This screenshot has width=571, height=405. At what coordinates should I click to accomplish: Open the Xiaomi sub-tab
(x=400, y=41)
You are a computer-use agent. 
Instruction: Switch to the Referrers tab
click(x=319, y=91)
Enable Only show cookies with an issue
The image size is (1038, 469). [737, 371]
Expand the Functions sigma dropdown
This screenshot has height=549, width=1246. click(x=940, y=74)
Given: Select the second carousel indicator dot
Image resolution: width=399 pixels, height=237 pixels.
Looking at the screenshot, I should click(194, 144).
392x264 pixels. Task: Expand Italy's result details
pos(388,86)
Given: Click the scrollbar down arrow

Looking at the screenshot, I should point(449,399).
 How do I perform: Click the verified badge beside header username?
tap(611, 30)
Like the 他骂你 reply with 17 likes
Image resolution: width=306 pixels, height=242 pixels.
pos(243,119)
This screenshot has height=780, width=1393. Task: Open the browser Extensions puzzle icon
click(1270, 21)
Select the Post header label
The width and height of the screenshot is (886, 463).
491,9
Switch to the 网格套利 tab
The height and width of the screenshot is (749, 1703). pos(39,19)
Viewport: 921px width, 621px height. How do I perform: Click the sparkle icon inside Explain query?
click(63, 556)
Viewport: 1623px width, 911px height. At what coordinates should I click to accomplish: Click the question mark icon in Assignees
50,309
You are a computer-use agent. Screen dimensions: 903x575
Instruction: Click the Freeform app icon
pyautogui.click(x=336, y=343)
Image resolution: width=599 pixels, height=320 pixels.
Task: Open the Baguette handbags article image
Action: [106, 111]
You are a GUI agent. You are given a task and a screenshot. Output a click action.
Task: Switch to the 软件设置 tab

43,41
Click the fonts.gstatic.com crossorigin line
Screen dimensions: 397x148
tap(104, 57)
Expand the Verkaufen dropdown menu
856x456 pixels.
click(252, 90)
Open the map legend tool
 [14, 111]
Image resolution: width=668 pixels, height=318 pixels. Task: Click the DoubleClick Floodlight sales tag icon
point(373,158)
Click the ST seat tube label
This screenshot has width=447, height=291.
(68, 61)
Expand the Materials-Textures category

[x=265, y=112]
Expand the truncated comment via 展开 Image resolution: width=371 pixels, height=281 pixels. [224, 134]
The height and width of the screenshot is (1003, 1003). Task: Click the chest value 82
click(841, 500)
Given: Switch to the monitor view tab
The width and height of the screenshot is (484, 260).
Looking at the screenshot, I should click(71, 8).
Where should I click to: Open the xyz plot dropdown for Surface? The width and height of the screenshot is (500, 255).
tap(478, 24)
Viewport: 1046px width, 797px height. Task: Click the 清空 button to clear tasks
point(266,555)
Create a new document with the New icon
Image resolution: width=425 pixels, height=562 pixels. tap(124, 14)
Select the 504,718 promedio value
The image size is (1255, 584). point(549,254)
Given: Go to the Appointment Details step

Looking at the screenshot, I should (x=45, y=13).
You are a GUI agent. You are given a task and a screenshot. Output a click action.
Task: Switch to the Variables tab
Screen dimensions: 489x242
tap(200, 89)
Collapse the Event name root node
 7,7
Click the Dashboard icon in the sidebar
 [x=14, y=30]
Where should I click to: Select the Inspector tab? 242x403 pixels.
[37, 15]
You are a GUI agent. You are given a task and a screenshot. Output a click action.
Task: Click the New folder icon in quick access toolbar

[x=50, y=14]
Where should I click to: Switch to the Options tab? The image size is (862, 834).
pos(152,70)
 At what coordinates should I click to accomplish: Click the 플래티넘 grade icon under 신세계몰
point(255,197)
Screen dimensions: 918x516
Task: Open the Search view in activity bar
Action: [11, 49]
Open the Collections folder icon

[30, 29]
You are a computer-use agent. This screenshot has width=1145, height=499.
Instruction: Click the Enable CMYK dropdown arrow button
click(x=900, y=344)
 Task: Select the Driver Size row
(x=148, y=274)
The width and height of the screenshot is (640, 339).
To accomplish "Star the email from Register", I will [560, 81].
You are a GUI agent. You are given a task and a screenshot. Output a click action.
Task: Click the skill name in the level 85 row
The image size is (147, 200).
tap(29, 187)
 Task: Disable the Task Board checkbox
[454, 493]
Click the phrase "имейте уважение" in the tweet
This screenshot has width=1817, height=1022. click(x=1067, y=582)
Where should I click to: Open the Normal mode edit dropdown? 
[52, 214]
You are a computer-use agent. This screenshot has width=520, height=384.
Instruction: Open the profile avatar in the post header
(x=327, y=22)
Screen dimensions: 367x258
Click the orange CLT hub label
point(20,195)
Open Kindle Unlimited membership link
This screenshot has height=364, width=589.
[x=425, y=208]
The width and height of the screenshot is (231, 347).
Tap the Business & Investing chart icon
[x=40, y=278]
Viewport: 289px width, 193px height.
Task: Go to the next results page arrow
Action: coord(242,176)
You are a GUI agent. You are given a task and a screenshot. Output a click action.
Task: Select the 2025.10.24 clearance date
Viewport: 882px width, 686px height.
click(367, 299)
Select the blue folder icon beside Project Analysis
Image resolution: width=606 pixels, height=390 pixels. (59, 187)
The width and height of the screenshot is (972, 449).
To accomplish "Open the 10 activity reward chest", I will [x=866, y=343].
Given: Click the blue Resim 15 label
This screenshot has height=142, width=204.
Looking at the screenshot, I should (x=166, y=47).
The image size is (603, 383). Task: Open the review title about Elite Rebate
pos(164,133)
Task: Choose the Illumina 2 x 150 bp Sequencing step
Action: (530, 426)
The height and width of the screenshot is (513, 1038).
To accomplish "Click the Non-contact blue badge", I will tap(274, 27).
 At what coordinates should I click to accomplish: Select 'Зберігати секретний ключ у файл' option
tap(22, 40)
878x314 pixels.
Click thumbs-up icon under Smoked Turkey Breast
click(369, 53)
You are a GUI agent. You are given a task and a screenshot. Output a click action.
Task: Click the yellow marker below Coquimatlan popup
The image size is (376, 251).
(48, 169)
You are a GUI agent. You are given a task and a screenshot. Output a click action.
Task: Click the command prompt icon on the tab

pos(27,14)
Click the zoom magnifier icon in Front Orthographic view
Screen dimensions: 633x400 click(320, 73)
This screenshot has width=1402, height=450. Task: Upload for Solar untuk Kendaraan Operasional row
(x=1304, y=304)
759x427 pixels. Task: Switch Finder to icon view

# EXERCISE
Everything in the records must be returned exactly.

# EXERCISE SOLUTION
This screenshot has width=571, height=405. At what coordinates should I click to accomplish: Open the Xiaomi sub-tab
(x=400, y=41)
You are a computer-use agent. 
Instruction: Switch to the Referrers tab
click(x=319, y=91)
Enable Only show cookies with an issue
The image size is (1038, 469). [737, 371]
Expand the Functions sigma dropdown
This screenshot has height=549, width=1246. click(x=940, y=74)
Given: Select the second carousel indicator dot
Image resolution: width=399 pixels, height=237 pixels.
Looking at the screenshot, I should click(194, 144).
392x264 pixels. Task: Expand Italy's result details
pos(388,86)
Given: Click the scrollbar down arrow

Looking at the screenshot, I should point(449,399).
 How do I perform: Click the verified badge beside header username?
tap(611, 30)
Like the 他骂你 reply with 17 likes
Image resolution: width=306 pixels, height=242 pixels.
pos(243,119)
This screenshot has height=780, width=1393. Task: Open the browser Extensions puzzle icon
click(1270, 21)
Select the Post header label
The width and height of the screenshot is (886, 463).
491,9
Switch to the 网格套利 tab
The height and width of the screenshot is (749, 1703). pos(39,19)
Viewport: 921px width, 621px height. How do I perform: Click the sparkle icon inside Explain query?
click(63, 556)
Viewport: 1623px width, 911px height. At what coordinates should I click to accomplish: Click the question mark icon in Assignees
50,309
You are a computer-use agent. Screen dimensions: 903x575
Instruction: Click the Freeform app icon
pyautogui.click(x=336, y=343)
Image resolution: width=599 pixels, height=320 pixels.
Task: Open the Baguette handbags article image
Action: [106, 111]
You are a GUI agent. You are given a task and a screenshot. Output a click action.
Task: Switch to the 软件设置 tab

43,41
Click the fonts.gstatic.com crossorigin line
Screen dimensions: 397x148
tap(104, 57)
Expand the Verkaufen dropdown menu
856x456 pixels.
click(252, 90)
Open the map legend tool
 [14, 111]
Image resolution: width=668 pixels, height=318 pixels. Task: Click the DoubleClick Floodlight sales tag icon
point(373,158)
Click the ST seat tube label
This screenshot has width=447, height=291.
(68, 61)
Expand the Materials-Textures category

[x=265, y=112]
Expand the truncated comment via 展开 Image resolution: width=371 pixels, height=281 pixels. [224, 134]
The height and width of the screenshot is (1003, 1003). Task: Click the chest value 82
click(841, 500)
Given: Switch to the monitor view tab
The width and height of the screenshot is (484, 260).
Looking at the screenshot, I should click(71, 8).
Where should I click to: Open the xyz plot dropdown for Surface? The width and height of the screenshot is (500, 255).
tap(478, 24)
Viewport: 1046px width, 797px height. Task: Click the 清空 button to clear tasks
point(266,555)
Create a new document with the New icon
Image resolution: width=425 pixels, height=562 pixels. tap(124, 14)
Select the 504,718 promedio value
The image size is (1255, 584). point(549,254)
Given: Go to the Appointment Details step

Looking at the screenshot, I should (x=45, y=13).
You are a GUI agent. You are given a task and a screenshot. Output a click action.
Task: Switch to the Variables tab
Screen dimensions: 489x242
tap(200, 89)
Collapse the Event name root node
 7,7
Click the Dashboard icon in the sidebar
 [x=14, y=30]
Where should I click to: Select the Inspector tab? 242x403 pixels.
[37, 15]
You are a GUI agent. You are given a task and a screenshot. Output a click action.
Task: Click the New folder icon in quick access toolbar

[x=50, y=14]
Where should I click to: Switch to the Options tab? The image size is (862, 834).
pos(152,70)
 At what coordinates should I click to accomplish: Click the 플래티넘 grade icon under 신세계몰
point(255,197)
Screen dimensions: 918x516
Task: Open the Search view in activity bar
Action: [11, 49]
Open the Collections folder icon

[30, 29]
You are a computer-use agent. This screenshot has width=1145, height=499.
Instruction: Click the Enable CMYK dropdown arrow button
click(x=900, y=344)
 Task: Select the Driver Size row
(x=148, y=274)
The width and height of the screenshot is (640, 339).
To accomplish "Star the email from Register", I will [560, 81].
You are a GUI agent. You are given a task and a screenshot. Output a click action.
Task: Click the skill name in the level 85 row
The image size is (147, 200).
tap(29, 187)
 Task: Disable the Task Board checkbox
[454, 493]
Click the phrase "имейте уважение" in the tweet
This screenshot has width=1817, height=1022. click(x=1067, y=582)
Where should I click to: Open the Normal mode edit dropdown? 
[52, 214]
You are a computer-use agent. This screenshot has width=520, height=384.
Instruction: Open the profile avatar in the post header
(x=327, y=22)
Screen dimensions: 367x258
Click the orange CLT hub label
point(20,195)
Open Kindle Unlimited membership link
This screenshot has height=364, width=589.
[x=425, y=208]
The width and height of the screenshot is (231, 347).
Tap the Business & Investing chart icon
[x=40, y=278]
Viewport: 289px width, 193px height.
Task: Go to the next results page arrow
Action: coord(242,176)
You are a GUI agent. You are given a task and a screenshot. Output a click action.
Task: Select the 2025.10.24 clearance date
Viewport: 882px width, 686px height.
click(367, 299)
Select the blue folder icon beside Project Analysis
Image resolution: width=606 pixels, height=390 pixels. (59, 187)
The width and height of the screenshot is (972, 449).
To accomplish "Open the 10 activity reward chest", I will [x=866, y=343].
Given: Click the blue Resim 15 label
This screenshot has height=142, width=204.
Looking at the screenshot, I should (x=166, y=47).
The image size is (603, 383). Task: Open the review title about Elite Rebate
pos(164,133)
Task: Choose the Illumina 2 x 150 bp Sequencing step
Action: (530, 426)
The height and width of the screenshot is (513, 1038).
To accomplish "Click the Non-contact blue badge", I will tap(274, 27).
 At what coordinates should I click to accomplish: Select 'Зберігати секретний ключ у файл' option
tap(22, 40)
878x314 pixels.
Click thumbs-up icon under Smoked Turkey Breast
click(369, 53)
You are a GUI agent. You are given a task and a screenshot. Output a click action.
Task: Click the yellow marker below Coquimatlan popup
The image size is (376, 251).
(48, 169)
You are a GUI agent. You are given a task and a screenshot. Output a click action.
Task: Click the command prompt icon on the tab

pos(27,14)
Click the zoom magnifier icon in Front Orthographic view
Screen dimensions: 633x400 click(320, 73)
This screenshot has width=1402, height=450. Task: Upload for Solar untuk Kendaraan Operasional row
(x=1304, y=304)
759x427 pixels. Task: Switch Finder to icon view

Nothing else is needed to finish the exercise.